_TASK GOAL:_ Copy the entries from the first line up to and including the line containing "Skip to the". Reproduce each line without any change.

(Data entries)
————————
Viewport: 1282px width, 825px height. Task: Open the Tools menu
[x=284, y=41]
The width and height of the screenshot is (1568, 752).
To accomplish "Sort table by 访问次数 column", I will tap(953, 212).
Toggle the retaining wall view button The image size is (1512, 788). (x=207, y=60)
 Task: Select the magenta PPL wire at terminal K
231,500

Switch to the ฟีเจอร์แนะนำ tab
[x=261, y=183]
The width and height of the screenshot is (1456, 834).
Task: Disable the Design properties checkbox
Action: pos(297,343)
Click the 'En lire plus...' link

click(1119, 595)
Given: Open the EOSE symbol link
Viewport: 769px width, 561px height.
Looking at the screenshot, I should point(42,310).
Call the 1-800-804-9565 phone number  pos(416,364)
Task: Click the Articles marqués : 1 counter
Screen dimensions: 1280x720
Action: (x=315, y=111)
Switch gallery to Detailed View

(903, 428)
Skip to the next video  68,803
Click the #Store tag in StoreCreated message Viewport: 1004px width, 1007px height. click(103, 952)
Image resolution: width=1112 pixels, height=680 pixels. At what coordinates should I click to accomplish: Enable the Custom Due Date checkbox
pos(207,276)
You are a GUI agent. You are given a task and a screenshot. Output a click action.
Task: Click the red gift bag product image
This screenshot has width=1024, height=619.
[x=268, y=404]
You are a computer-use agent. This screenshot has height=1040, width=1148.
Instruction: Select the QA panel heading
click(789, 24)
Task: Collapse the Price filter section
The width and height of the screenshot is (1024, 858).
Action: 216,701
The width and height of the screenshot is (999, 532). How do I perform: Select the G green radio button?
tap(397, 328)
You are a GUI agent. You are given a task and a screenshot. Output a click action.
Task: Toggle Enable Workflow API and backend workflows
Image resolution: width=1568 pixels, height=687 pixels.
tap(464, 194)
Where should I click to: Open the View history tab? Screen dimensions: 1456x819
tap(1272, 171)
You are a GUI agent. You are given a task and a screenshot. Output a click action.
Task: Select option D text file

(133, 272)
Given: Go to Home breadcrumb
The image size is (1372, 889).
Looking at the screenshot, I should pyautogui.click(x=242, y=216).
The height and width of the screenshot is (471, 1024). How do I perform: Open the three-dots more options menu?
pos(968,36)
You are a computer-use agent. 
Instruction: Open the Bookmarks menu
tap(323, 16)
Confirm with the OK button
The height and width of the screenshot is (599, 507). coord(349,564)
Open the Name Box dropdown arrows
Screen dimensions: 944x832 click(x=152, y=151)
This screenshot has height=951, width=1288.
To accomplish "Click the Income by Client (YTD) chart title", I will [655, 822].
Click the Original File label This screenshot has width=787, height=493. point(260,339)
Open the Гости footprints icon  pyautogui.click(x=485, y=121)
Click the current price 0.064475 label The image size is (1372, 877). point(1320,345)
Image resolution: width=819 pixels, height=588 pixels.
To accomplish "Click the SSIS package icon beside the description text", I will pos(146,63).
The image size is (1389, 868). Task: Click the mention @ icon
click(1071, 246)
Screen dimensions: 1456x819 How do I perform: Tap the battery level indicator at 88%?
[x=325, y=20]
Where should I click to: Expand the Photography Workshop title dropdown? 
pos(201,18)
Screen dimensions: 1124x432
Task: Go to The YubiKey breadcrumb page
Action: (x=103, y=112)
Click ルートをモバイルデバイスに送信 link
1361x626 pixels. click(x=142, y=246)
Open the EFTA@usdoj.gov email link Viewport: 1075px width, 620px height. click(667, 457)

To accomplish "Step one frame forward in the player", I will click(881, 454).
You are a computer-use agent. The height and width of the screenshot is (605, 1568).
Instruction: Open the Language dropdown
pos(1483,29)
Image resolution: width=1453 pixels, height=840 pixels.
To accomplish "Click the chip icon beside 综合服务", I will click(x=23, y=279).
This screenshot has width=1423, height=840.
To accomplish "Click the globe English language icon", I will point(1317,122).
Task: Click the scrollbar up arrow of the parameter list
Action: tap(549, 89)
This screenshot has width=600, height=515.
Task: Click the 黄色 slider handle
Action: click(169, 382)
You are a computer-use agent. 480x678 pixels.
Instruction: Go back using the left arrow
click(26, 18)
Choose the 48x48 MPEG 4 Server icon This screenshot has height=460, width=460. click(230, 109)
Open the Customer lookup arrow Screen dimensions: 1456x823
————————
_EXPECTED OUTPUT:_
Viewport: 1282px width, 825px height. Task: Open the Tools menu
[x=284, y=41]
The width and height of the screenshot is (1568, 752).
To accomplish "Sort table by 访问次数 column", I will tap(953, 212).
Toggle the retaining wall view button The image size is (1512, 788). (x=207, y=60)
 Task: Select the magenta PPL wire at terminal K
231,500

Switch to the ฟีเจอร์แนะนำ tab
[x=261, y=183]
The width and height of the screenshot is (1456, 834).
Task: Disable the Design properties checkbox
Action: pos(297,343)
Click the 'En lire plus...' link

click(1119, 595)
Given: Open the EOSE symbol link
Viewport: 769px width, 561px height.
Looking at the screenshot, I should point(42,310).
Call the 1-800-804-9565 phone number  pos(416,364)
Task: Click the Articles marqués : 1 counter
Screen dimensions: 1280x720
Action: (x=315, y=111)
Switch gallery to Detailed View

(903, 428)
Skip to the next video  68,803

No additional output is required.